Statistical testing identifies specific embedding dimensions where protected groups differ significantly. This method pinpoints exactly which features encode shortcut information.

How It Works

  1. For each embedding dimension, compare distributions between groups
  2. Apply statistical tests (e.g., Mann-Whitney U, t-test)
  3. Correct for multiple testing (Benjamini-Hochberg)
  4. Report significant dimensions as potential shortcuts
graph TD
    A[Embeddings] --> B[Split by Group]
    B --> C[Dimension 1]
    B --> D[Dimension 2]
    B --> E[...]
    B --> F[Dimension N]
    C --> G[Statistical Test]
    D --> G
    E --> G
    F --> G
    G --> H[P-values]
    H --> I[Multiple Testing Correction]
    I --> J[Significant Dimensions]

Basic Usage

from shortcut_detect import GroupDiffTest
from scipy.stats import mannwhitneyu

# Create test
test = GroupDiffTest(test=mannwhitneyu)

# Fit on embeddings and group labels
test.fit(embeddings, group_labels)

# Access results
print(f"Significant features: {test.n_significant_}")
print(f"Feature indices: {test.significant_features_}")
print(f"P-values: {test.pvalues_}")

Parameters

Parameter Type Default Description
test callable mannwhitneyu Statistical test function
alpha float 0.05 Significance level
correction str 'fdr_bh' Multiple testing correction
alternative str 'two-sided' Alternative hypothesis

Available Tests

Non-parametric Tests

from scipy.stats import mannwhitneyu, kruskal

# Mann-Whitney U (2 groups, recommended)
test = GroupDiffTest(test=mannwhitneyu)

# Kruskal-Wallis (3+ groups)
test = GroupDiffTest(test=kruskal)

Parametric Tests

from scipy.stats import ttest_ind, f_oneway

# Independent t-test (2 groups, assumes normality)
test = GroupDiffTest(test=ttest_ind)

# One-way ANOVA (3+ groups)
test = GroupDiffTest(test=f_oneway)

Test Selection Guide

Condition Recommended Test
2 groups, non-normal Mann-Whitney U
2 groups, normal Independent t-test
3+ groups, non-normal Kruskal-Wallis
3+ groups, normal One-way ANOVA

Multiple Testing Correction

When testing many dimensions, correct for multiple comparisons:

# Benjamini-Hochberg FDR (recommended)
test = GroupDiffTest(correction='fdr_bh')

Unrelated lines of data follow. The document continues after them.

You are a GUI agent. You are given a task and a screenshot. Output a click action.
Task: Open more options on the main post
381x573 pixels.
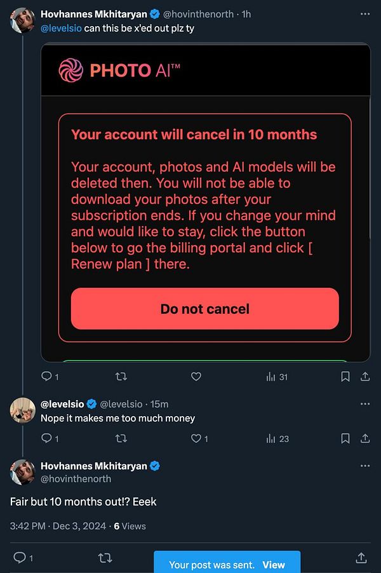tap(364, 466)
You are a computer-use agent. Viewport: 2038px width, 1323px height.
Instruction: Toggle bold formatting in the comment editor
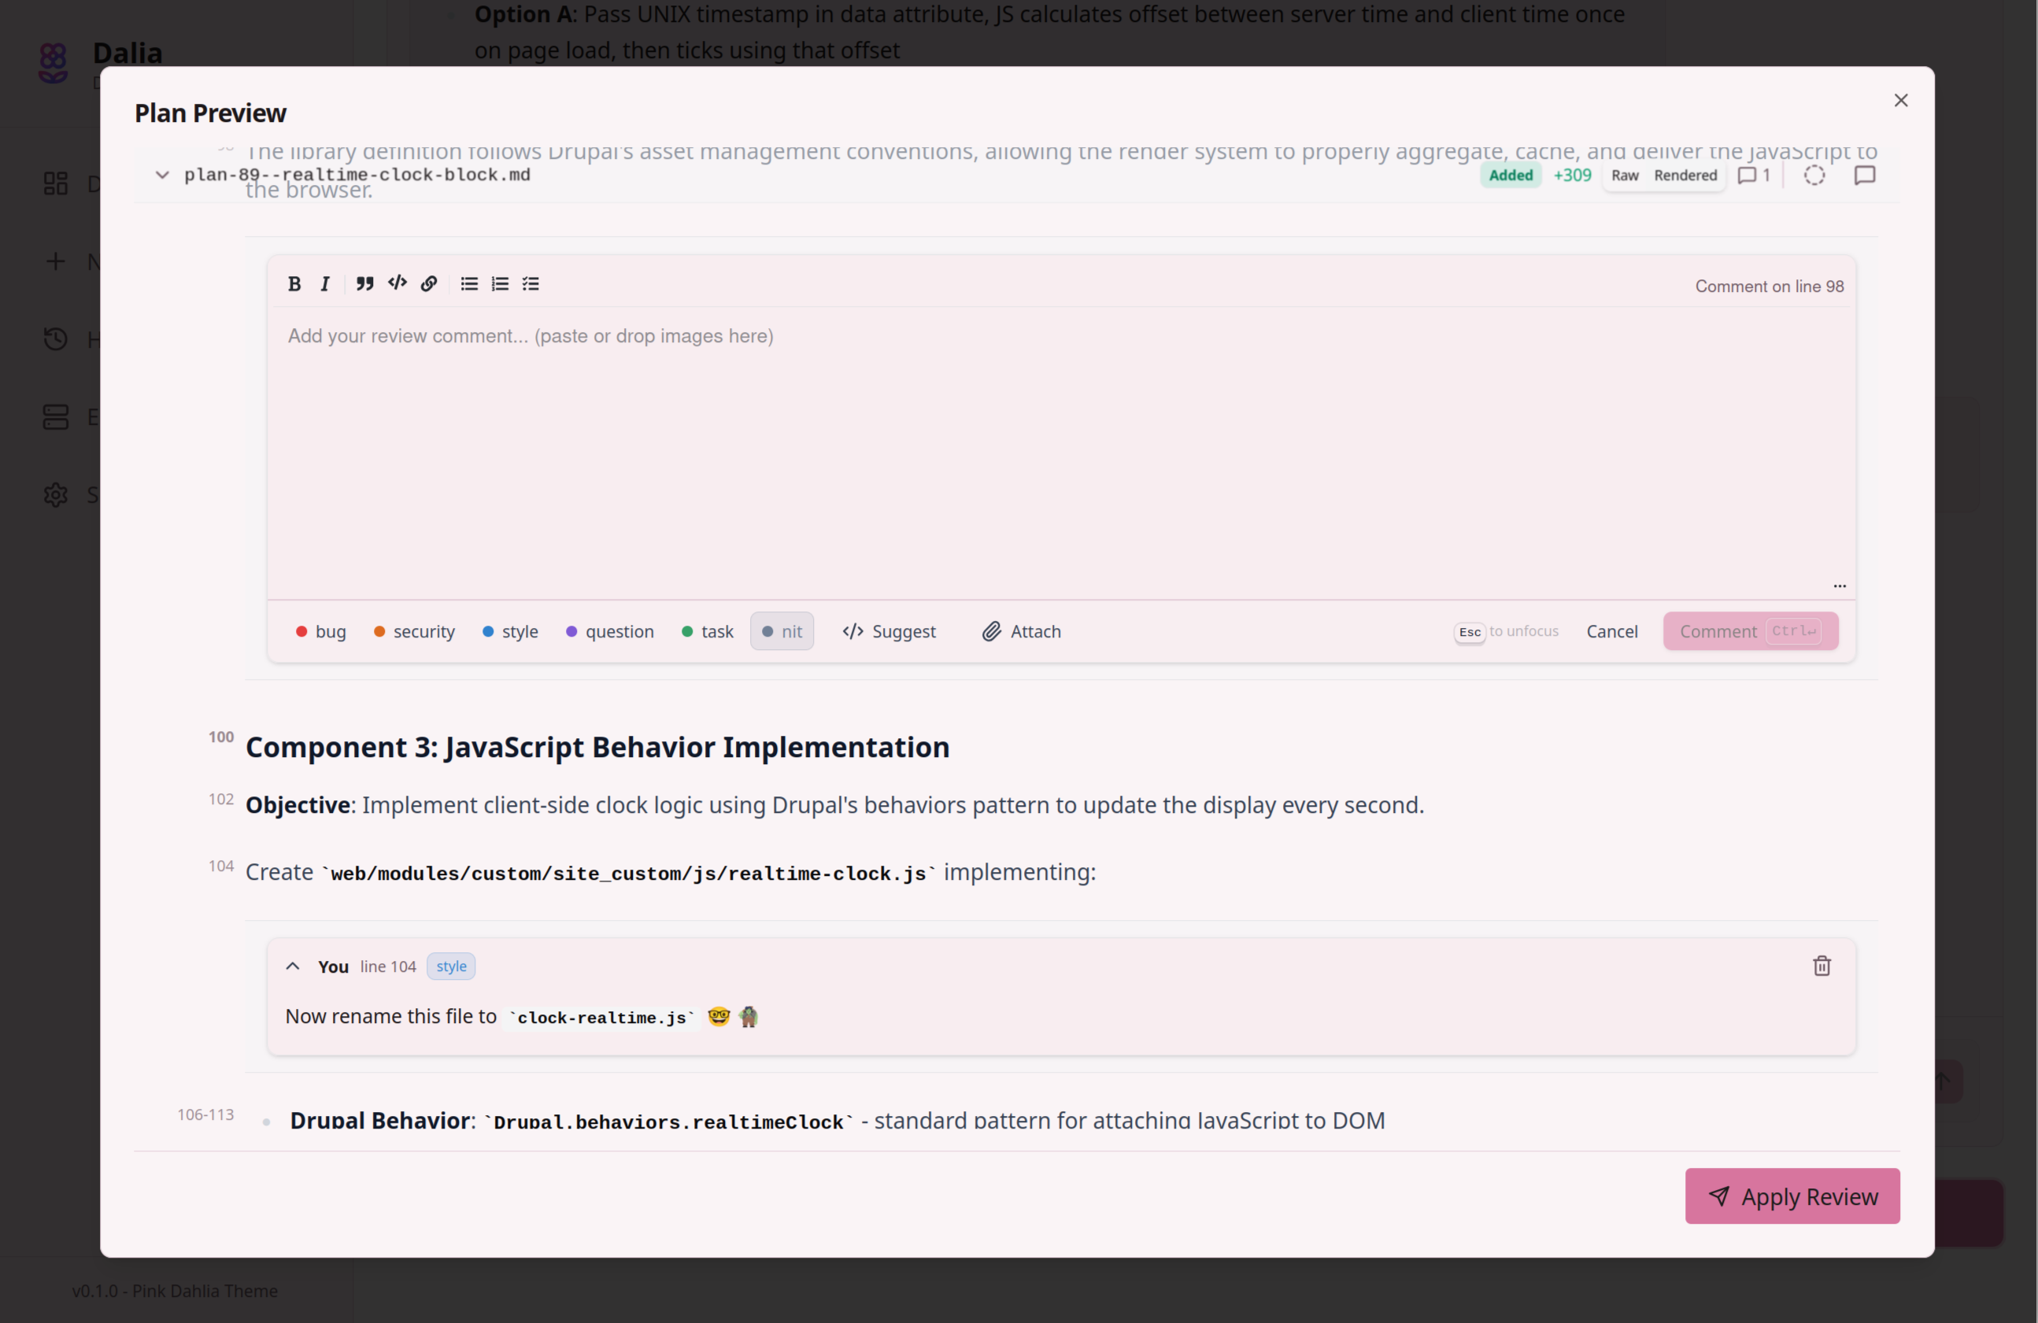pos(294,283)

# Bonferroni (conservative)
test = GroupDiffTest(correction='bonferroni')

# Holm-Bonferroni (less conservative)
test = GroupDiffTest(correction='holm')

# No correction (not recommended)
test = GroupDiffTest(correction=None)
Correction Strictness False Positives
Bonferroni Very strict Very low
Holm Strict Low
FDR (BH) Moderate Controlled at alpha
None Lenient High

Outputs

Attributes

Attribute Type Description
pvalues_ ndarray Raw p-values per dimension
pvalues_corrected_ ndarray Corrected p-values
significant_features_ ndarray Indices of significant features
n_significant_ int Number of significant features
effect_sizes_ ndarray Effect sizes per dimension

Interpretation

% Significant Features Risk Level Interpretation
< 5% Low Few dimensions encode group info
5-20% Medium Some dimensions biased
20-50% High Many dimensions biased
> 50% Very High Embeddings dominated by shortcuts

Visualization

Volcano Plot

import matplotlib.pyplot as plt
import numpy as np

# Create volcano plot
fig, ax = plt.subplots(figsize=(10, 6))

# -log10(p-value) vs effect size
x = test.effect_sizes_
y = -np.log10(test.pvalues_corrected_ + 1e-300)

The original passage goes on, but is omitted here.